War, that’s why. This they cannot hide, or blame on Democrats. As the trial of Scooter Libby proceeds, as Fitzgerald and another grand jury continue to investigate, as more and more information comes out about the lies of the administration before the war, this will get worse for them.
The Abramoff/Scanlon Scandal isn’t going to help. Abramoff took 82 million dollars from Indian Tribes and used that money to line his pockets and the pockets of between twenty and sixty politicians, 98% of whom are Republican Congressmen, Senators, and aides. Bob Ney (R-OH) apparently advocated for Abramoff’s clients (the Tigua Indians) for the tidy sum of $30,000. Ralph Reed (former director of the Christian Coalition) and Conrad Burns (R-Mont.) is also involved. Abramoff convinced his clients to pony up 185,000 clams so he and DeLay could get their own little performance by the three tenors. From this source:
In the first ten months that President George W. Bush was in office, "GOP fundraiser Jack Abramoff and his lobbying team logged nearly 200 contacts with the new administration as they pressed for friendly hires at federal agencies and sought to keep the Northern Mariana Islands exempt from the minimum wage and other laws," the Associated Press reported (http://www.usatoday.com/news/washington/2005-05-06-abramoff-bush_x.htm) May 6, 2005
'I hope you will keep my office informed on the progress of this initiative,' Bush wrote in a July 18, 1997, letter praising the islands' school plan and copying in an Abramoff deputy," the AP reported.

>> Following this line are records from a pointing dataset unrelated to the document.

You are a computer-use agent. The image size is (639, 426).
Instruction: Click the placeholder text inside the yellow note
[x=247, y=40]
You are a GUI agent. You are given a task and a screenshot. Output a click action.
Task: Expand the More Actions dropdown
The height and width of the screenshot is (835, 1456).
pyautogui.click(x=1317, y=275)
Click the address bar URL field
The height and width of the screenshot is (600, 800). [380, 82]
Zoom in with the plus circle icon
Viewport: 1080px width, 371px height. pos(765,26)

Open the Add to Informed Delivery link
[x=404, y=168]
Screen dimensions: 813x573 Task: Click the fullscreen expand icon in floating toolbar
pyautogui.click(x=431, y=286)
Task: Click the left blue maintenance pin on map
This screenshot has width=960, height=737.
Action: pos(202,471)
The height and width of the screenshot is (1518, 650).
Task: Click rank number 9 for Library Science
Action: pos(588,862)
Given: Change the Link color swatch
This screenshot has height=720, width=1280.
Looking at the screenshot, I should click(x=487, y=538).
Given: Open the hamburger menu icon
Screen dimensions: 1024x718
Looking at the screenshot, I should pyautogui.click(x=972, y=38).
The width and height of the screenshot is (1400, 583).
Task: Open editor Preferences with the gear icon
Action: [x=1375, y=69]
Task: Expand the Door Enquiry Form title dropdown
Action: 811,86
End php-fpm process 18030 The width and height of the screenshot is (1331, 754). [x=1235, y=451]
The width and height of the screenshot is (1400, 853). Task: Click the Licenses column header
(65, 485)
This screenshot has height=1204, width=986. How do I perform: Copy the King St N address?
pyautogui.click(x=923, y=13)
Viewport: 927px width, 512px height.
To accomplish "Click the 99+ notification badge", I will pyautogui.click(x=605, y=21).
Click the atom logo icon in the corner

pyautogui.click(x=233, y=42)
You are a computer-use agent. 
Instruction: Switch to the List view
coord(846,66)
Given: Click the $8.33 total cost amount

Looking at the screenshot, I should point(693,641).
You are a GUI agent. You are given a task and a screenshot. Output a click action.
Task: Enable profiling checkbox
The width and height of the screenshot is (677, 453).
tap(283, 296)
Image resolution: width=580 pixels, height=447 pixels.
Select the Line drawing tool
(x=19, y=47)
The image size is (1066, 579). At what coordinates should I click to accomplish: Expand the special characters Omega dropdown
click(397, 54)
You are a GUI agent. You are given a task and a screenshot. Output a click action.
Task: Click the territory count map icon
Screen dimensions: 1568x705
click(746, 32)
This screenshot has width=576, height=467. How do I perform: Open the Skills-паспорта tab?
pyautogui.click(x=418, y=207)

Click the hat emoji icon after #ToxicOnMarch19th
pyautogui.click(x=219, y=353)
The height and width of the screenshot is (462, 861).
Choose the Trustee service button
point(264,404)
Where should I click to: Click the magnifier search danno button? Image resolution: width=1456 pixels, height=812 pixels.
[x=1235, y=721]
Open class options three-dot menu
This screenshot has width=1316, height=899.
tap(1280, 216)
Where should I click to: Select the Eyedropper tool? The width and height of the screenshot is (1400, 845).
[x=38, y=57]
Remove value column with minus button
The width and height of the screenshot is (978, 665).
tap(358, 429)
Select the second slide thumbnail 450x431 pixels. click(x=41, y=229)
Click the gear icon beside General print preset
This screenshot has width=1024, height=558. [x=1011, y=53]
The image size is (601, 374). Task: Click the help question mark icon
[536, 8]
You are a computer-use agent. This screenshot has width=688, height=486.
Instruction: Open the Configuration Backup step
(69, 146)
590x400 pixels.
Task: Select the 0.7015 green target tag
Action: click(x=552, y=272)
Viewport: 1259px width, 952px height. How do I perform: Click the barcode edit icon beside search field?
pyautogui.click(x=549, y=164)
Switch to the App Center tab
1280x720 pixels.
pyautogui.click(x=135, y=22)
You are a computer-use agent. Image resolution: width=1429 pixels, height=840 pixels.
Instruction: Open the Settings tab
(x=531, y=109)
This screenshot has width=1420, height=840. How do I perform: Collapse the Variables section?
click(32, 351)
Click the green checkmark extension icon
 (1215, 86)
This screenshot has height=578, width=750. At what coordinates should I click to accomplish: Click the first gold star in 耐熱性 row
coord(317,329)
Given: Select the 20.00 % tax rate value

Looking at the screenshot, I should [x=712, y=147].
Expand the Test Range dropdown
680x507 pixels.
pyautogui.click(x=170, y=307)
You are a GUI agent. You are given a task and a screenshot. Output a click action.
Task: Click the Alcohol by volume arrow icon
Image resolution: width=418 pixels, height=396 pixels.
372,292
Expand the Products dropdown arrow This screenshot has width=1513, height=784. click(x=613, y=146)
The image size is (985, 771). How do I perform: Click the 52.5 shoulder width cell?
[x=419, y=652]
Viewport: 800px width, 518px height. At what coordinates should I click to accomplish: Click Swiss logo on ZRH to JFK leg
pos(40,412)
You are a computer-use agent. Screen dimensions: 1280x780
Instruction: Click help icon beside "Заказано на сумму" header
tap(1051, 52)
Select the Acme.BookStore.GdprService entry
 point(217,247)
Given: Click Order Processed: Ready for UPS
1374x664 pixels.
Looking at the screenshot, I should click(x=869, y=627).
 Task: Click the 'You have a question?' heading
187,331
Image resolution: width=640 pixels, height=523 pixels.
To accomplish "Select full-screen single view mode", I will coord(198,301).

"At least two people who worked on Abramoff's team at Preston Gates wound up with Bush administration jobs: Patrick Pizzella, named an assistant secretary of labor by Bush; and David Safavian, chosen by Bush to oversee federal procurement policy in the Office of Management and Budget," the AP wrote.
You might remember Safavian as the Bush Administration official who was arrested recently.
Abramoff is not alone. Since 2000 the number of lobbyists in Washington has doubled. This makes the House Banking Scandal look like a joke.
Abramoff hasn’t even started to squeal yet. His court date is four weeks away. But the damning testimony is coming very, very soon.